Joshua Gans

Joshua Gans is Professor of Strategic Management and holds the Jeffrey S. Skoll Chair of Technical Innovation and Entrepreneurship at the University of Toronto's Rotman School of Management. He is the author of The Disruption Dilemma (MIT Press), Prediction Machines, and other books.

  • Innovation + Equality

    Innovation + Equality

    How to Create a Future That Is More Star Trek Than Terminator

    Joshua Gans and Andrew Leigh

    How to get more innovation and more equality.

    Is economic inequality the price we pay for innovation? The amazing technological advances of the last two decades—in such areas as artificial intelligence, genetics, and materials—have benefited society collectively and rewarded innovators handsomely: we get cool smartphones and technology moguls become billionaires. This contributes to a growing wealth gap; in the United States; the wealth controlled by the top 0.1 percent of households equals that of the bottom ninety percent. Is this the inevitable cost of an innovation-driven economy? Economist Joshua Gans and policy maker Andrew Leigh make the case that pursuing innovation does not mean giving up on equality—precisely the opposite. In this book, they outline ways that society can become both more entrepreneurial and more egalitarian.

    All innovation entails uncertainty; there's no way to predict which new technologies will catch on. Therefore, Gans and Leigh argue, rather than betting on the future of particular professions, we should consider policies that embrace uncertainty and protect people from unfavorable outcomes. To this end, they suggest policies that promote both innovation and equality. If we encourage innovation in the right way, our future can look more like the cheerful techno-utopia of Star Trek than the dark techno-dystopia of The Terminator.

    • Hardcover $24.95 £20.00
  • The Disruption Dilemma

    The Disruption Dilemma

    Joshua Gans

    An expert in management takes on the conventional wisdom about disruption, looking at companies that proved resilient and offering managers tools for survival.

    “Disruption” is a business buzzword that has gotten out of control. Today everything and everyone seem to be characterized as disruptive—or, if they aren't disruptive yet, it's only a matter of time before they become so. In this book, Joshua Gans cuts through the chatter to focus on disruption in its initial use as a business term, identifying new ways to understand it and suggesting new tools to manage it.

    Almost twenty years ago Clayton Christensen popularized the term in his book The Innovator's Dilemma, writing of disruption as a set of risks that established firms face. Since then, few have closely examined his account. Gans does so in this book. He looks at companies that have proven resilient and those that have fallen, and explains why some companies have successfully managed disruption—Fujifilm and Canon, for example—and why some like Blockbuster and Encyclopedia Britannica have not. Departing from the conventional wisdom, Gans identifies two kinds of disruption: demand-side, when successful firms focus on their main customers and underestimate market entrants with innovations that target niche demands; and supply-side, when firms focused on developing existing competencies become incapable of developing new ones.

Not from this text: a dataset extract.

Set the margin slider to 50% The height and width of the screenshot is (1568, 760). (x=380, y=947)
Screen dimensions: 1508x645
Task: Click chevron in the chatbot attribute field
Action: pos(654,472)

    Gans describes the full range of actions business leaders can take to deal with each type of disruption, from “self-disrupting” independent internal units to tightly integrated product development. But therein lies the disruption dilemma: A firm cannot practice both independence and integration at once. Gans shows business leaders how to choose their strategy so their firms can deal with disruption while continuing to innovate.

    • Hardcover $24.95 £20.00
    • Paperback $18.95 £14.99
  • Parentonomics

    Parentonomics

    An Economist Dad Looks at Parenting

    Joshua Gans

    What every parent needs to know about negotiating, incentives, outsourcing, and other strategies to solve the economic management problem that is parenting.

    Like any new parent, Joshua Gans felt joy mixed with anxiety upon the birth of his first child. Who was this blanket-swaddled small person and what did she want? Unlike most parents, however, Gans is an economist, and he began to apply the tools of his trade to raising his children. He saw his new life as one big economic management problem—and if economics helped him think about parenting, parenting illuminated certain economic principles. Parentonomics is the entertaining, enlightening, and often hilarious fruit of his “research.”

    Incentives, Gans shows us, are as risky in parenting as in business. An older sister who is recruited to help toilet train her younger brother for a share in the reward given for each successful visit to the bathroom, for example, could give the trainee drinks of water to make the rewards more frequent. (Economics later offered another, better toilet training solution: outsourcing. For their third child, Gans and his wife put it in the hands of professionals—the day care providers.) Gans gives us the parentonomic view of delivery (if the mother shares her pain by yelling at the father, doesn't it really create more aggregate pain?), sleep (the screams of a baby are like an offer: “I'll stop screaming if you give me attention”), food (a question of marketing), travel (“the best thing you can say about traveling with children is that they are worse than baggage”), punishment (and threat credibility), birthday party time management, and more.

    Parents: if you're reading Parentonomics in the presence of other people, you'll be unable to keep yourself from reading the funny parts out loud. And if you're reading it late at night and wake a child with your laughter—well, you'll have some guidelines for negotiating a return to bed.